Abaqus Python Command to insert keyword to the .inp file

The whole objective behind asking this question stems from trying to multi-process the creation of Linear Constraint Equations (http://abaqus.software.polimi.it/v6.14/books/usb/default.htm?startat=pt08ch35s02aus129.html#usb-cni-pequation) in Abaqus/CAE for applying periodic boundary conditions to a meshed model. Since my model has over a million elements and I need to perform a Monte Carlo simulation of 1000 such models, I would like to parallelize the procedure for which I haven't found a solution due to the licensing and multi-threading restrictions associated with Abaqus/CAE. Some discussions on this here: Python multiprocessing from Abaqus/CAE
I am currently trying to perform the equation definitions outside of Abaqus using the node sets created as I know the syntax of Equations for the input file.
** Constraint: <name>
*Equation
<dof>
<set1>, <dof>, <coefficient1>.
<set2>, <dof>, <coefficient2>.
<set3>, <dof>, <coefficient3>.
e.g.
** Constraint: Corner_c1_Constraint-1-pair1
*Equation
3
All-1.c1_Node-1, 1, 1.
All-1.c5_Node-1, 1, -1.
RefPoint-3.SetRefPoint3, 1, -1.
Instead of directly writing these lines into the .inp file, I can also write these commands as a separate file and link it to the .inp file of the model using
*EQUATION, INPUT=file_name
I am looking for the Abaqus Python command to write a keyword such as above to the .inp file instead of specifying the Equation constraints themselves.
The User's guide linked above instructs specifying this via GUI but that I haven't been able to do that in my version of Abaqus CAE 2018.
Abaqus/CAE Usage:
Interaction module: Create Constraint: Equation: click mouse button 3 while holding the cursor over the data table, and select Read from File.
So I am looking for a command from the scripting reference manual to do this instead. There are commands to parse input files (http://abaqus.software.polimi.it/v6.14/books/ker/pt01ch24.html) but not something to directly write to input file instead of performing it via scripting. I know I can hard code this into the input file but the sheer number of simulations that I would like to perform calls for every bit of automation possible. I have already tried optimising the code using appropriate algorithms and numpy arrays yet the pre-processing itself takes hours for one single model.
p.s. This is my first post on SO - so I'm not sure if this question is phrased in the appropriate format. Would appreciate any answers to the actual question or any other solutions to the intended outcome of parallelizing the pre-processing steps in Abaqus/CAE.
You are looking for the KeywordBlock object. This allows you to write anything to the input file (keywords, comments, etc) as a formatted string. I believe this approach is much less error-prone than alternatives that require you to programmatically write an input file (or update an existing one) on your own.

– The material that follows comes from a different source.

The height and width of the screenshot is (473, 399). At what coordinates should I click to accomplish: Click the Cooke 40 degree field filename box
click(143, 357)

The KeywordBlock object is created when a Part Instance is created at the Assembly level. It stores everything you do in the CAE with the corresponding keywords.
Note that any changes you make to the KeywordBlock object will be synced to the Job input file when it is written, but will not update the CAE Model database. So for example, if you use the KeywordBlock to store keywords for constraint equations, the constraint definitions will not show up in the CAE model tree. The rest of the Mdb does not know they exist.

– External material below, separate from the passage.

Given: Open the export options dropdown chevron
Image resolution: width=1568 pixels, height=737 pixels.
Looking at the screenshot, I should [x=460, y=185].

As you know, keywords must be written to the appropriate section of an input file. For example, the *equation keyword may be defined at the Part, Part Instance, or Assembly level (see the Keywords Reference Manual). This must also be considered when you store keywords in the KeywordBlock object (it will not auto-magically put your keywords in the right spot, unfortunately!). A side effect is that it is not always safe to write to the KeywordBlock - that is, whenever it may conflict with subsequent changes made via the CAE GUI. I believe that the Abaqus docs recommend that you add your keywords as a last step.
So basically, read the KeywordBlock object, find the right place, and insert your new keyword. Here's an example snippet to get you started:
partname = "Part-1"
model = mdb.models["Model-1"]
modelkwb = model.keywordBlock
assembly = model.rootAssembly
if assembly.isOutOfDate:
assembly.regenerate()
# Synch edits to modelkwb with those made in the model. We don't need
# access to *nodes and *elements as they would appear in the inp file,
# so set the storeNodesAndElements arg to False.

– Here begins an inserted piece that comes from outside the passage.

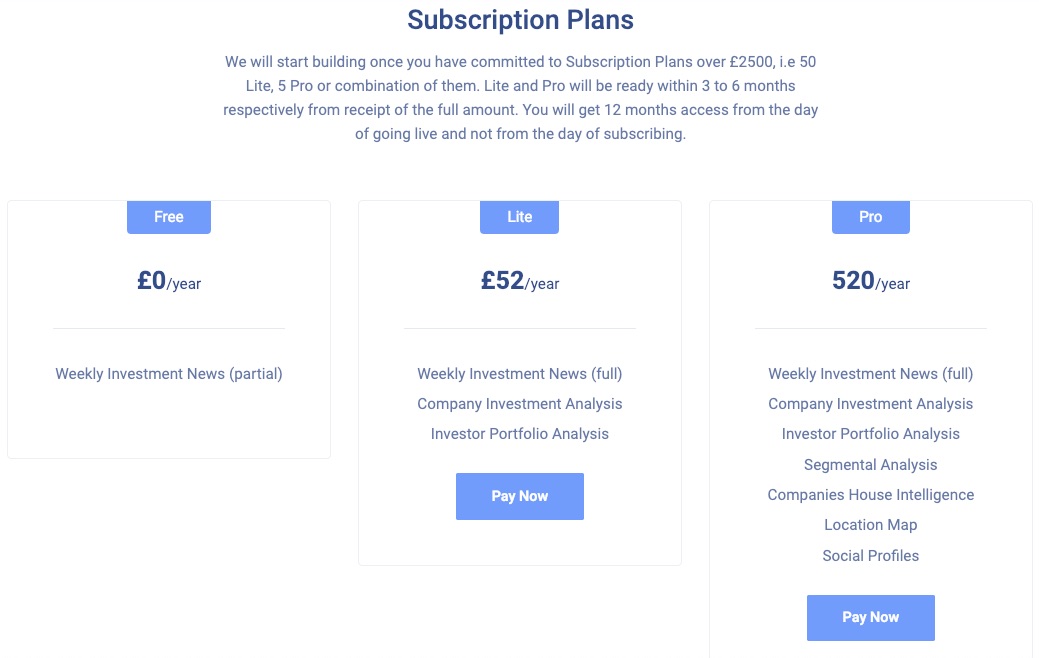
Task: Select Weekly Investment News (full) in Lite plan
Action: tap(519, 374)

modelkwb.synchVersions(storeNodesAndElements=False)
# Search the modelkwb for the desired insertion point. In this example,
# we are looking for a line that indicates we are beginning the Part-Level
# block for the specific Part we are interested in. If it is found, we
# break the loop, storing the line number, and then write our keywords
# using the insert method (which actually inserts just below the specified
# line number, fyi).
line_num = 0
for n, line in enumerate(modelkwb.sieBlocks):
if line.replace(" ","").lower() == "*part,name={0}".format(partname.lower()):
line_num = n
break
if line_num:
kwds = "your keyword as a string here (may be multiple lines)..."
modelkwb.insert(position=line_num, text=kwds)
else:
e = ("Error: Part '{}' was not found".format(partname),
"in the Model KeywordBlock.")
raise Exception(" ".join(e))

Calculate hash of an h2o frame

I would like to calculate some hash value of an h2o.frame.H2OFrame. Ideally, in both R and python. My understanding of h2o.frame.H2OFrame is that these objects basically "live" on the h2o server (i.e., are represented by some Java objects) and not within R or python from where they might have been uploaded.
I want to calculate the hash value "as close as possible" to the actual training algorithm. That rules out calculation of the hash value on (serializations of) the underlying R or python objects, as well as on any underlying files from where the data was loaded.
The reason for this is that I want to capture all (possible) changes that h2o's upload functions perform on the underlying data.
Inferring from the h2o docs, there is no hash-like functionality exposed through h2o.frame.H2OFrame.
One possibility to achieve a hash-like summary of the h2o data is through summing over all numerical columns and doing something similar for categorical columns. However, I would really like to have some avalanche effect in my hash function so that small changes in the function input result in large differences of the output. This requirement rules out simple sums and the like.
Is there already some interface which I might have overlooked?
If not, how could I achieve the task described above?
import h2o
h2o.init()
iris_df=h2o.upload_file(path="~/iris.csv")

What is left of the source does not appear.